Mimarlıkta deneyim söylemi
- Global styles
- Apa
- Bibtex
- Chicago Fullnote
- Help
Abstract
Bu çalışma, Agamben'in `deneyimin yıkımı` teorisini temel alarak, bir `deneyim krizi`nin varlığından yola çıkan mimarlık söylemlerini tartışmaya açar. Tezin amacı, `mekan deneyimi`nin aslında ne olduğunu anlamaya çalışmak yerine, bu metinler içerisindeki farklı pozisyonları ve bu pozisyonlar içerisinde `deneyim`in nasıl işletildiğini ortaya koymak olarak özetlenebilir. Bu bağlamda, Le Corbusier, Nieuwenhuys, Rasmussen, Norberg-Schulz, Pallasmaa ve Zumthor'un çeşitli metinleri deneyim yaklaşımları bakımından ayrı ayrı incelenmiştir. Tüm bu metinler farklı pozisyonlardan konuşmalarına rağmen, hem deneyimin doğasında bir değişim olduğu kabulü, hem de bu kaybın bir `gerçeklik/sahicilik` yitimi olarak okunması noktasında ortaklaşırlar. Denebilir ki, herbiri daha `sahici` olduğunu öne sürdükleri bir çeşit deneyim tahayyülüne yaslanarak, aslında bir yandan da kendi meşruluk zeminlerini yaratmaktadırlar. Bu tez çalışması, mimarlıklarını yitirilmiş olan deneyimi yeniden mümkün kılmanın yöntemi olarak sunan bu anlatılara yönelik, Agamben'in teorisi ve Adorno'un eleştirileri çerçevesinde bir yeniden gözden geçirme önerisi sunar.
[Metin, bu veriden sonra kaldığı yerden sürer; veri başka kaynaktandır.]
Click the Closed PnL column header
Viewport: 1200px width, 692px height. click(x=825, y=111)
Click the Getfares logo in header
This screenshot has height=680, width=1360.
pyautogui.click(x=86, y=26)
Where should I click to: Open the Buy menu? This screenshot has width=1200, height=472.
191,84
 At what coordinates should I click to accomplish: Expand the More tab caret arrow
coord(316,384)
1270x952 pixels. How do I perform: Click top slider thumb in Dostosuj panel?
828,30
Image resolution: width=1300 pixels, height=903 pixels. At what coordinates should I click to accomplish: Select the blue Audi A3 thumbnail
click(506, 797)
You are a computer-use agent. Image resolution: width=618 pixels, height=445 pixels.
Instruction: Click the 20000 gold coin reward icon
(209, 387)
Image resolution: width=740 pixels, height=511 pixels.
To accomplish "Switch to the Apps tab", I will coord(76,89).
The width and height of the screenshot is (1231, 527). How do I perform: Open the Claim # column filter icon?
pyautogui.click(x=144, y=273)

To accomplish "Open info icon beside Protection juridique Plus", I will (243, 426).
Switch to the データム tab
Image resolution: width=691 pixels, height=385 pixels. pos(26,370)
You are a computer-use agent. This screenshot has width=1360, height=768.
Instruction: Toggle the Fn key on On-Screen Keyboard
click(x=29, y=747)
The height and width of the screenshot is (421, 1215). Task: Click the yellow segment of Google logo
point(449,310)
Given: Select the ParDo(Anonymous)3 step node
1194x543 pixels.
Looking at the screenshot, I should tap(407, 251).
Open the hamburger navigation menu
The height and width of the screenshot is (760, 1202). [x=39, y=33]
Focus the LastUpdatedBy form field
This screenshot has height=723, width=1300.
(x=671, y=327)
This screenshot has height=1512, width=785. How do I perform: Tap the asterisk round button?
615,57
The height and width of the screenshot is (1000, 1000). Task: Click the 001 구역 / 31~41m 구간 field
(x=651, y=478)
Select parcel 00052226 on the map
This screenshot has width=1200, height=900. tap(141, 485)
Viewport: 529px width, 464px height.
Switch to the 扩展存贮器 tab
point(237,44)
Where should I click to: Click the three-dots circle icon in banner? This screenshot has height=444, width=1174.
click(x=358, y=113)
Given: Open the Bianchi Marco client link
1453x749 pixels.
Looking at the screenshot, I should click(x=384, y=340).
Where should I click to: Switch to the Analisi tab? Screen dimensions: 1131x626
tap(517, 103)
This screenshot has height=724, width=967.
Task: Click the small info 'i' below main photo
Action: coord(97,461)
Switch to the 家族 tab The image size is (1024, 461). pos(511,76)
This research, which is based on Agamben's theory of `the destruction of experience`, discusses the architectural texts derived from the assumption of a crisis of experience. The aim of the research can be summed up as presenting various positions through this change and the usage of `experience discourse` in the field of architecture rather than trying to understand what `spatial experience` is. In this context, various ideas from the texts of Le Corbusier, Nieuwenhuys, Rasmussen, Norberg-Schulz, Pallasmaa and Zumthor were discussed in terms of their approaches to spatial experience. Despite different positions of these texts, they have some common points such as the assumption of a critical change in the nature of experience and handling this change as the loss of `authenticity /reality`. It can be inferred that each of these texts create their own legitimising base by asserting one type of experience as more authentic and more real. This research offers an approach to re-review all these texts claiming their ideas as ways of making architectural experiences possible again, according to Agamben's theory and critics of Adorno.